### Problem requirements
Repeat the records word for word, excluding any picture.

####################

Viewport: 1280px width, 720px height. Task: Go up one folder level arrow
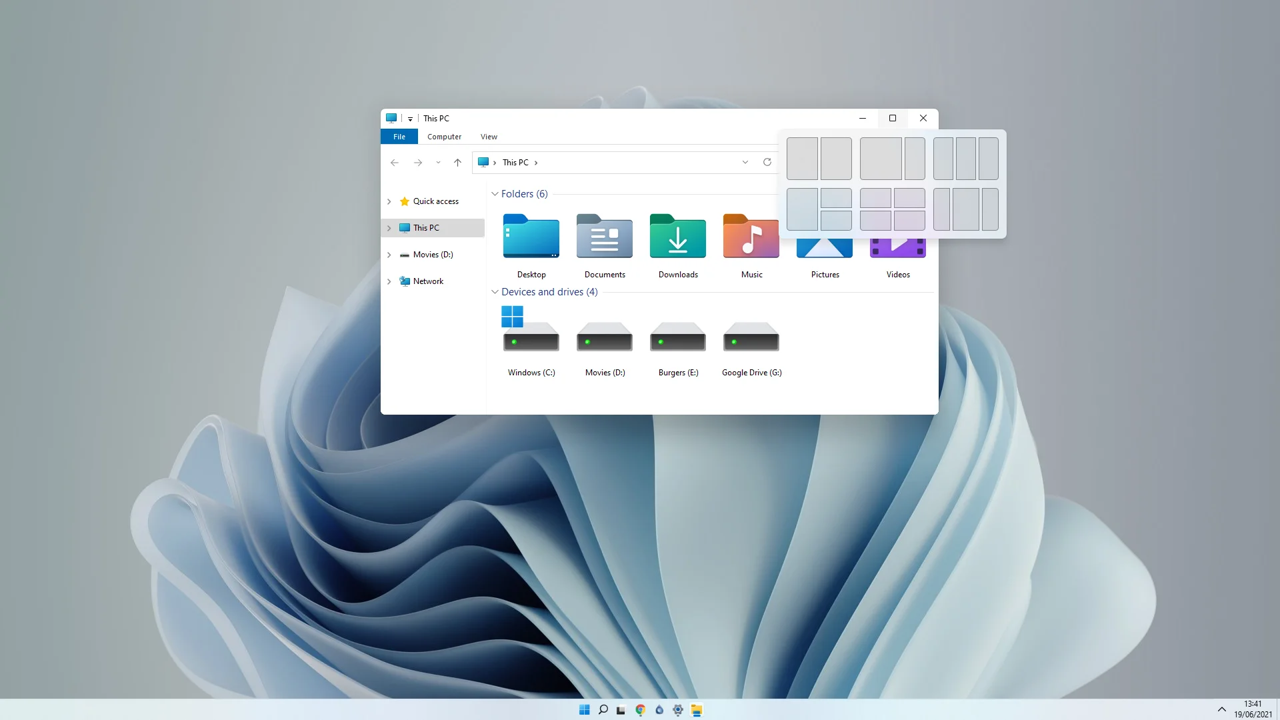[x=457, y=162]
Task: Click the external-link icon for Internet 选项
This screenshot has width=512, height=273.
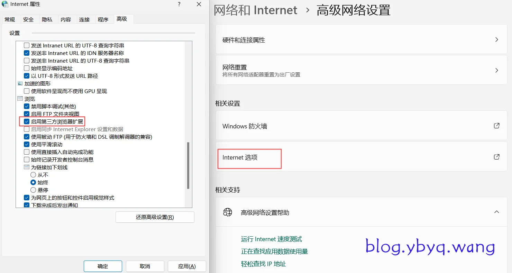Action: (496, 157)
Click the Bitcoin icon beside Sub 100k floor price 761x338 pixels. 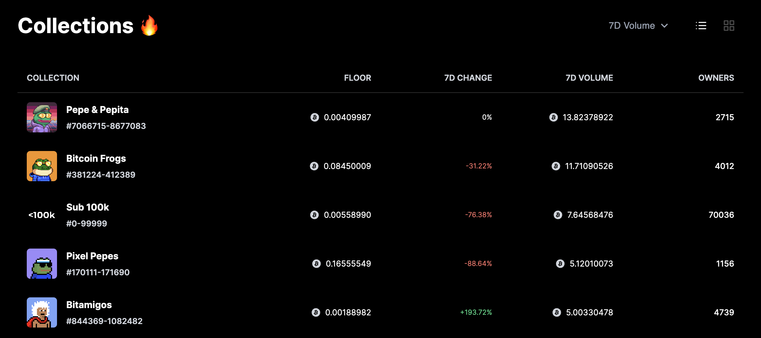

####################

### Response below
Viewport: 1280px width, 720px height. Task: Go up one folder level arrow
[x=457, y=162]
Task: Click the external-link icon for Internet 选项
This screenshot has width=512, height=273.
Action: (496, 157)
Click the Bitcoin icon beside Sub 100k floor price 761x338 pixels. 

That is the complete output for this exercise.